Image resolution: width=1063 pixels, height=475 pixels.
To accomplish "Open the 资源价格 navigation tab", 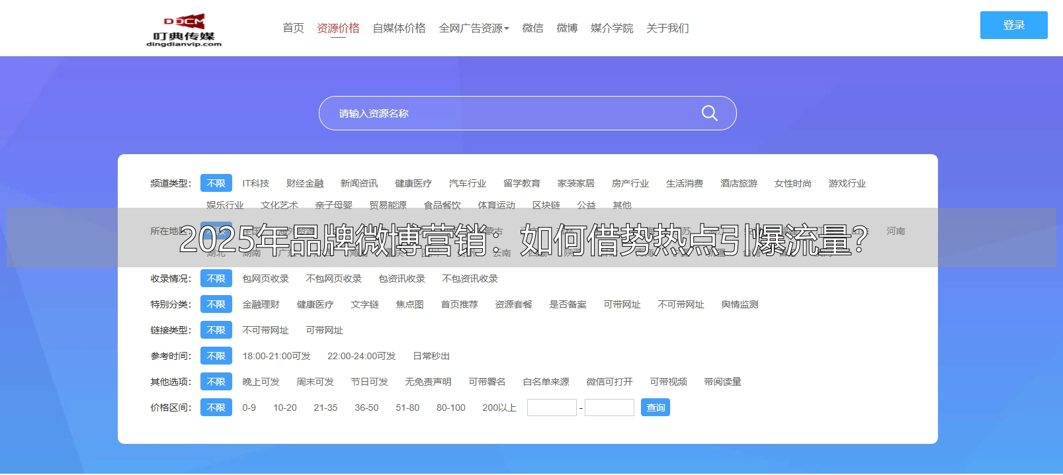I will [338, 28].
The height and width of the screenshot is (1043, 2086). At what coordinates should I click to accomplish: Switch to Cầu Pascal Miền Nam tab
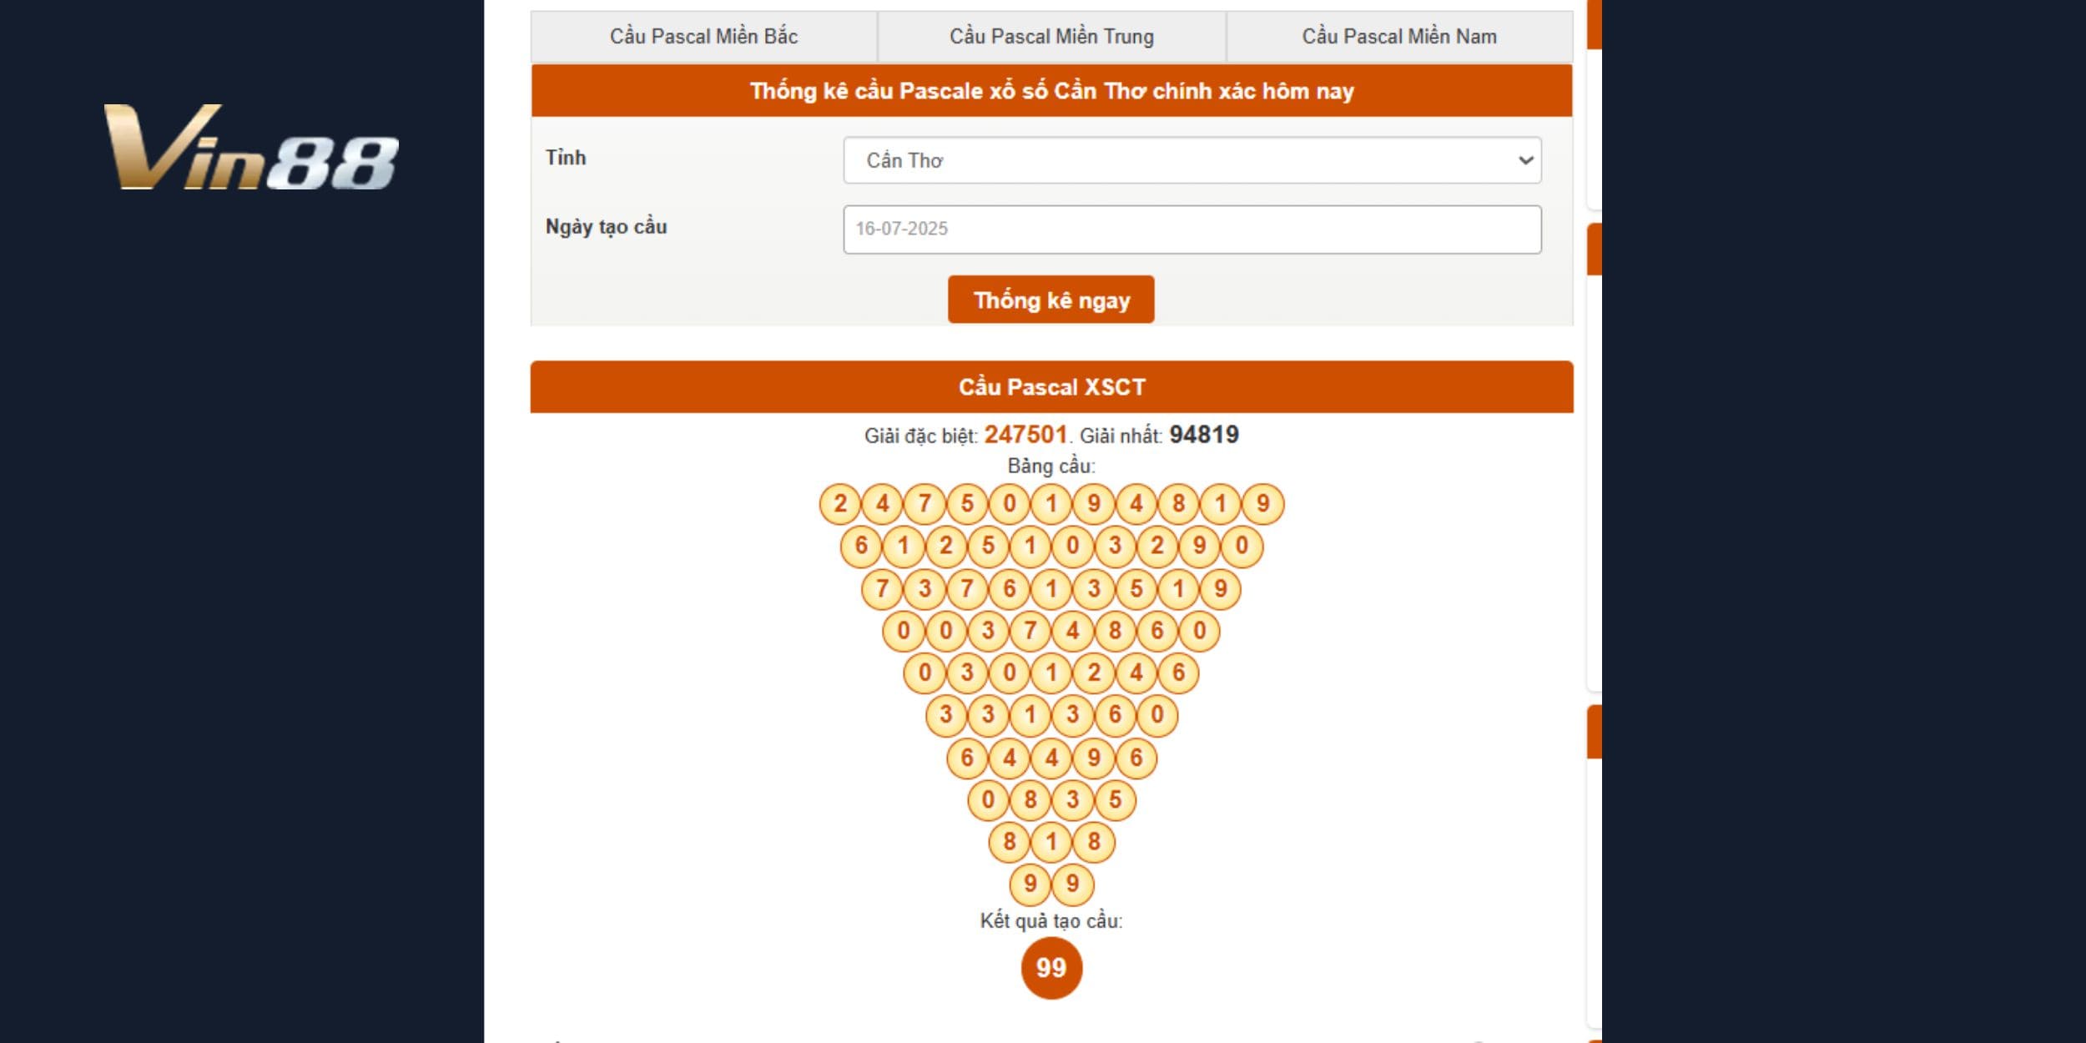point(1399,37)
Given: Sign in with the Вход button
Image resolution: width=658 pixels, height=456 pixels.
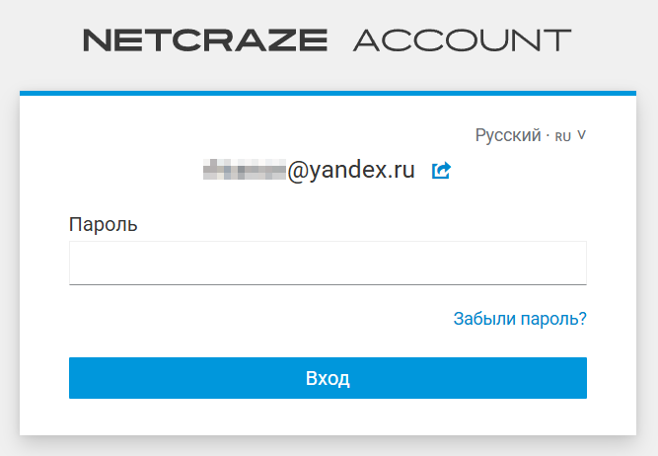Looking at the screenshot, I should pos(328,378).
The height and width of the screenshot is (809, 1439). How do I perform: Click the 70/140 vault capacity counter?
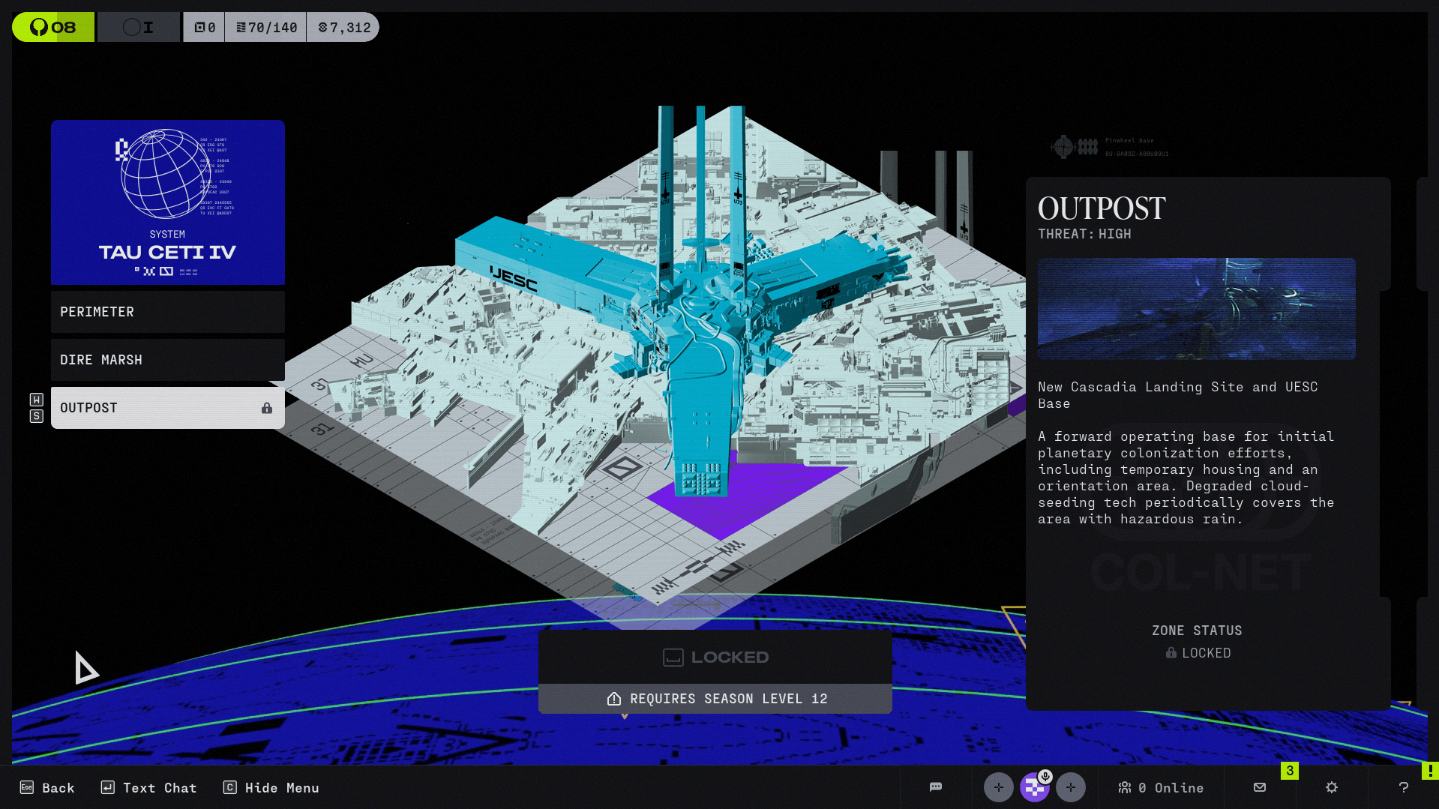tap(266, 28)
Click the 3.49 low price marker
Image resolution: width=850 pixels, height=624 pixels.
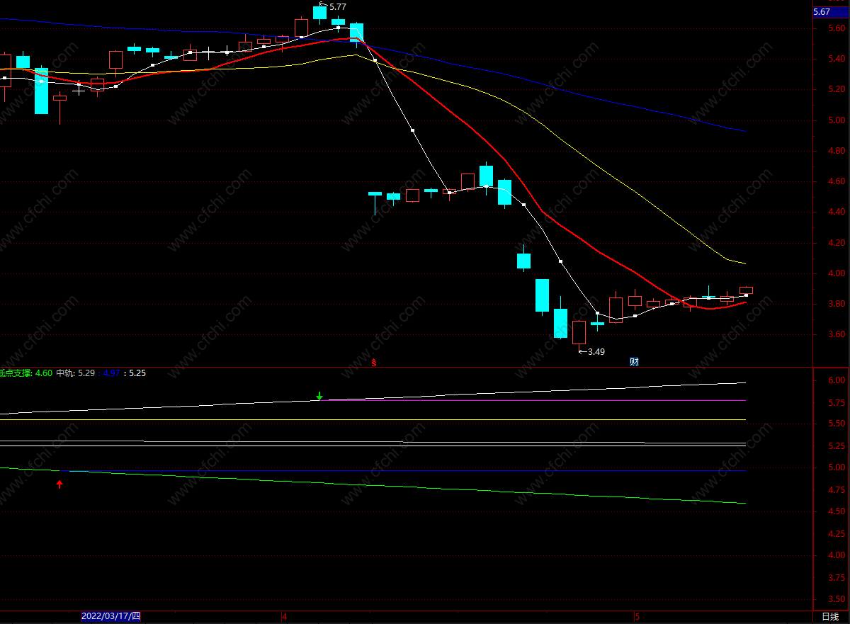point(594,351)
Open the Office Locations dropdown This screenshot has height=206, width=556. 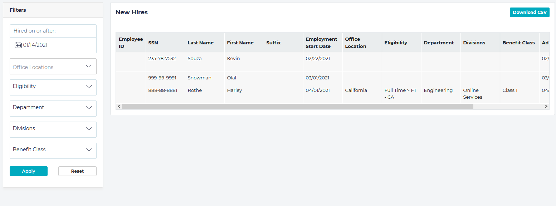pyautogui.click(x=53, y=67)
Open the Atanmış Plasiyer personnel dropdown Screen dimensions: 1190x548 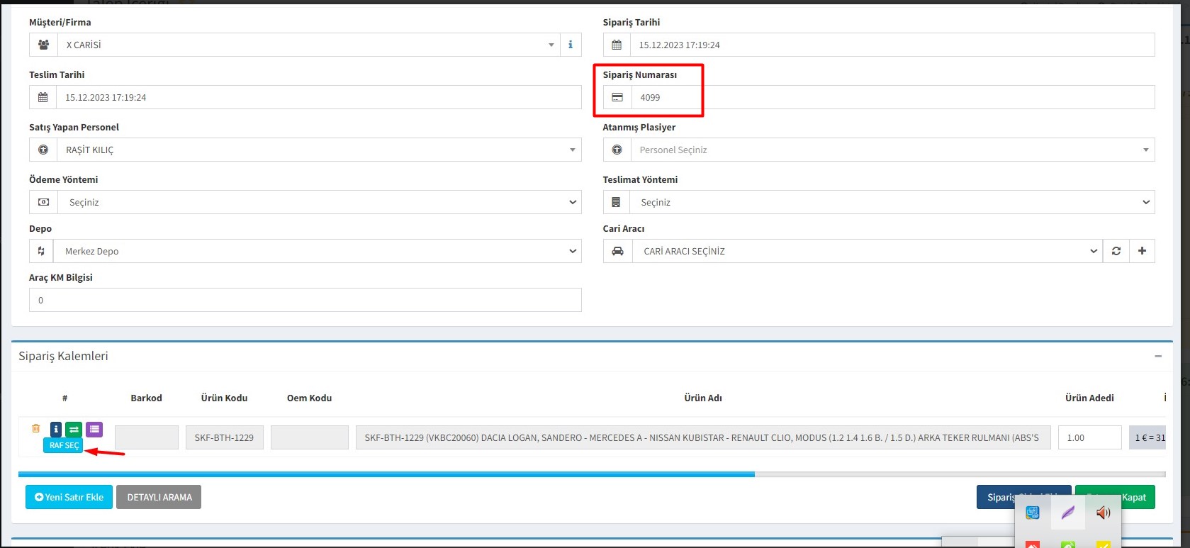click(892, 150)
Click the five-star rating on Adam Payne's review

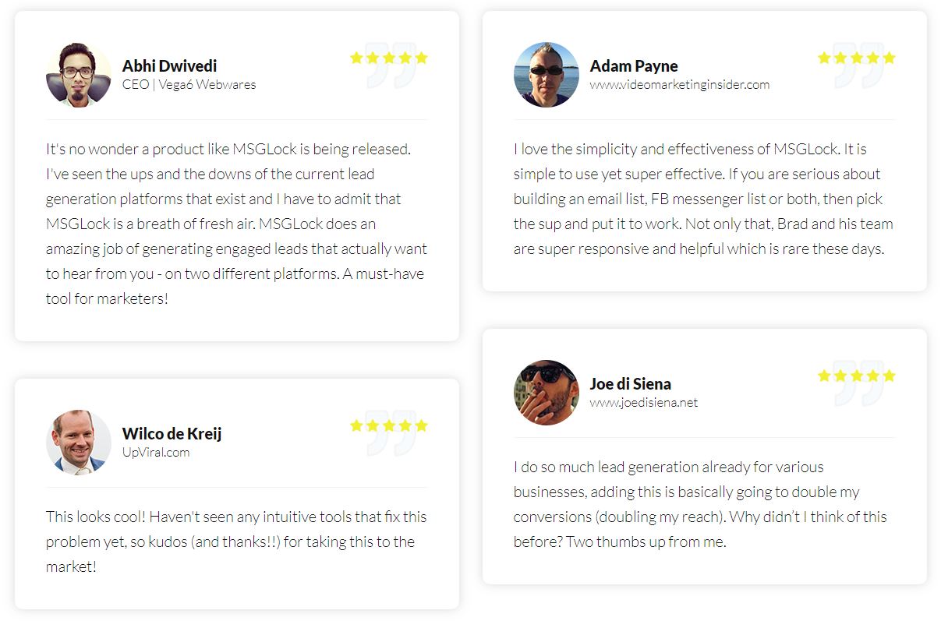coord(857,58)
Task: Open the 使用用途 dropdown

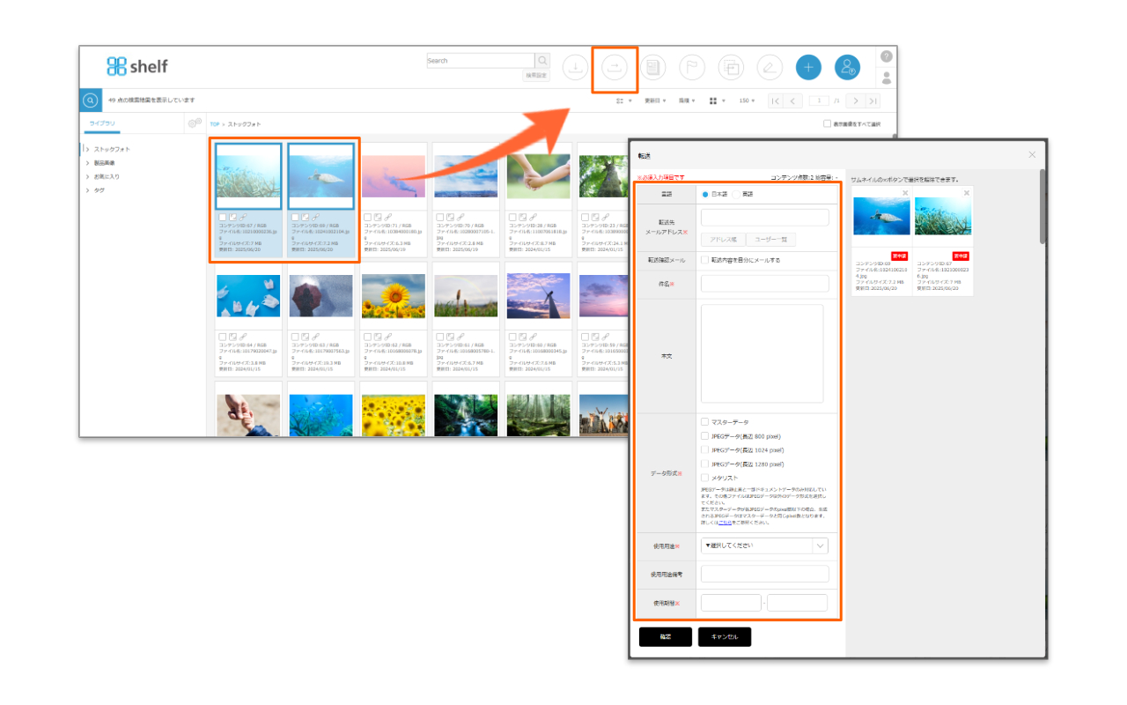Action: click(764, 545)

Task goal: Find where the line with "The height and width of the screenshot is (1043, 2086)." sits in the material above and where the line with "Click the 3.49 low price marker" sits. Set down exactly the lines from the first to the second, both included and nothing else, without pictures.

The completed task:
The height and width of the screenshot is (1043, 2086). At what coordinates should I click to accomplish: Switch to Cầu Pascal Miền Nam tab
point(1399,37)
Given: Sign in with the Вход button
Image resolution: width=658 pixels, height=456 pixels.
Looking at the screenshot, I should pos(328,378).
The height and width of the screenshot is (809, 1439). How do I perform: Click the 70/140 vault capacity counter?
tap(266, 28)
Click the 3.49 low price marker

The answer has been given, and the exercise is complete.